* _Instructions to follow_
Your task is to work out how many lines in the data include the word "Boris". Reply with the number alone.

=== Data to examine ===

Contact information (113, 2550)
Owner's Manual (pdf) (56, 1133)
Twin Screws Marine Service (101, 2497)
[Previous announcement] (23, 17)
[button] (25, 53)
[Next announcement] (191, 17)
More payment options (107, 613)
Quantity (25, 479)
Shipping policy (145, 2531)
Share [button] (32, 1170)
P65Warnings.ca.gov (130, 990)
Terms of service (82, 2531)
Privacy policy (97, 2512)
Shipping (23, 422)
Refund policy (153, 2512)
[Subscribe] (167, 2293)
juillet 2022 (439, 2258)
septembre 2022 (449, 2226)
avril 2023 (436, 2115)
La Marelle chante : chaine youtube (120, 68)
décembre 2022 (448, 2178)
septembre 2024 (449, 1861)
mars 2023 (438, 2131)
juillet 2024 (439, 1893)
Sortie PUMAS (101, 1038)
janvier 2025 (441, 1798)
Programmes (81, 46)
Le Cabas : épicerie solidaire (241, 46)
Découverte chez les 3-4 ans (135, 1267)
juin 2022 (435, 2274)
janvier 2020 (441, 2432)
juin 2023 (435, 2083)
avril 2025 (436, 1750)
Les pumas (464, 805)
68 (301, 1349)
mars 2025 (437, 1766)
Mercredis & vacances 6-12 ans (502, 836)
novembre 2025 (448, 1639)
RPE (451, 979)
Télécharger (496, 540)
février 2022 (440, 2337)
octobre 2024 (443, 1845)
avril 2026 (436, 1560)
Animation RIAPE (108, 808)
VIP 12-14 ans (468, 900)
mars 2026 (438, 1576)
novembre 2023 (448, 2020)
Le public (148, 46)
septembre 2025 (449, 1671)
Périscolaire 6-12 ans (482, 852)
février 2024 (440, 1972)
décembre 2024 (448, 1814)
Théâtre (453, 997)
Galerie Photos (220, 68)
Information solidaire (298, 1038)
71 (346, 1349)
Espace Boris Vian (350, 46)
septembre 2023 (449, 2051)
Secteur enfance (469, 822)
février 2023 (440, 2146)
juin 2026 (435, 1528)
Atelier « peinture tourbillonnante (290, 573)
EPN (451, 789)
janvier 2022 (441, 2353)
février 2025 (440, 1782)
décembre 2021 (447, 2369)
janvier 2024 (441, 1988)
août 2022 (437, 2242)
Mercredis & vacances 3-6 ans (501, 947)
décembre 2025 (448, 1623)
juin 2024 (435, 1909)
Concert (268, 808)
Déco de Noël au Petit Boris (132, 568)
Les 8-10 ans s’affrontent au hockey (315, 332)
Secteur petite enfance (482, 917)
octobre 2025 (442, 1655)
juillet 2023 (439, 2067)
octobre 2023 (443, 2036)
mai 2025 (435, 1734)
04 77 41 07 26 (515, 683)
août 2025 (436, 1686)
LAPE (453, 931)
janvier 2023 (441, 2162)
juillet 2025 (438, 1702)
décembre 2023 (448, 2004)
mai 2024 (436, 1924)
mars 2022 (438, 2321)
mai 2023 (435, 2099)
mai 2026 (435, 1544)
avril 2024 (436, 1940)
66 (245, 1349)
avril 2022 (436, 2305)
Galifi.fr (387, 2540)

===
=== Data to examine ===

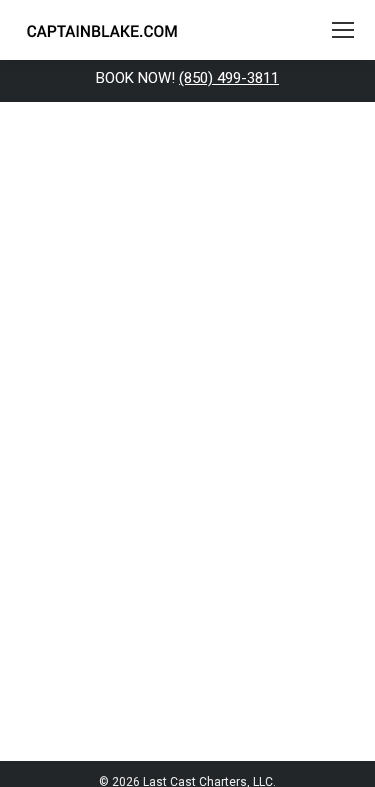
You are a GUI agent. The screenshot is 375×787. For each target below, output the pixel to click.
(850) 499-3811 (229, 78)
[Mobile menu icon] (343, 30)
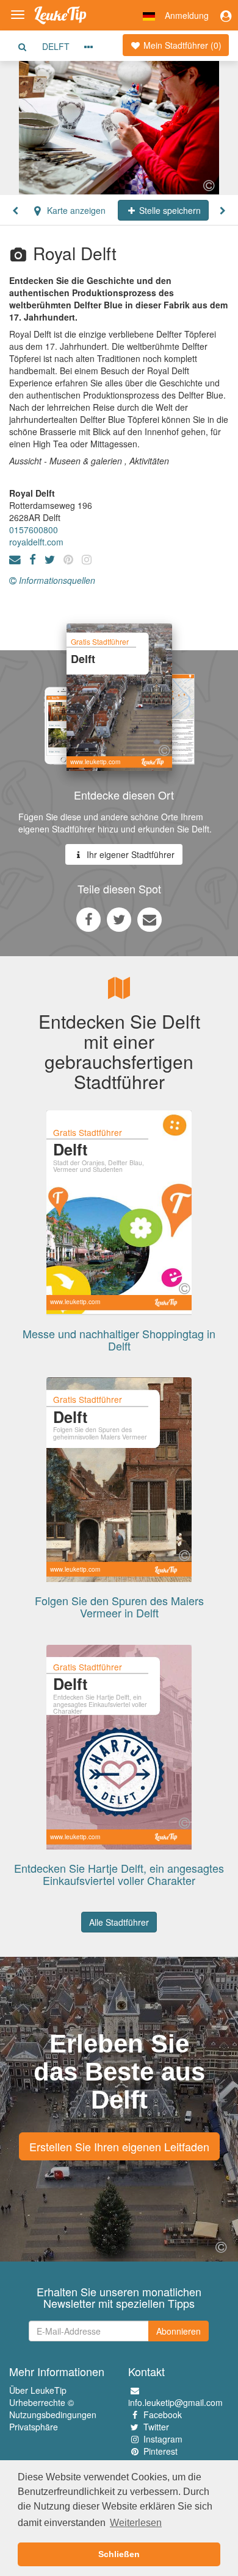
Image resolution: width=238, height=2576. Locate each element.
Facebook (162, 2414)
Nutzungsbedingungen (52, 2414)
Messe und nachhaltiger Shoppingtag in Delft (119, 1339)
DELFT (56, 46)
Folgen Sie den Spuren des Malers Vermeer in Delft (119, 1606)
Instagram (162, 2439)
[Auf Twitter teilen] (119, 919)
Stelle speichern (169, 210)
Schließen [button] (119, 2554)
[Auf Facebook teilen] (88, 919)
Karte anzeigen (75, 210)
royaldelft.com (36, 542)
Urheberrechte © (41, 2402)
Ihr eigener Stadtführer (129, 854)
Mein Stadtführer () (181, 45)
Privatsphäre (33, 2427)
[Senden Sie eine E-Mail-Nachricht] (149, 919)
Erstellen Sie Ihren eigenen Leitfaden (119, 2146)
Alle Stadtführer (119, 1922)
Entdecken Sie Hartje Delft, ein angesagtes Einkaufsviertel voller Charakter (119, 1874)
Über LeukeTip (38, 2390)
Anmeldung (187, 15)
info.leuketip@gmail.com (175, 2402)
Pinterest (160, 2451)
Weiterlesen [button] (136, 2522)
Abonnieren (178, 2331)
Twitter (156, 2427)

===

* _Exercise output_
2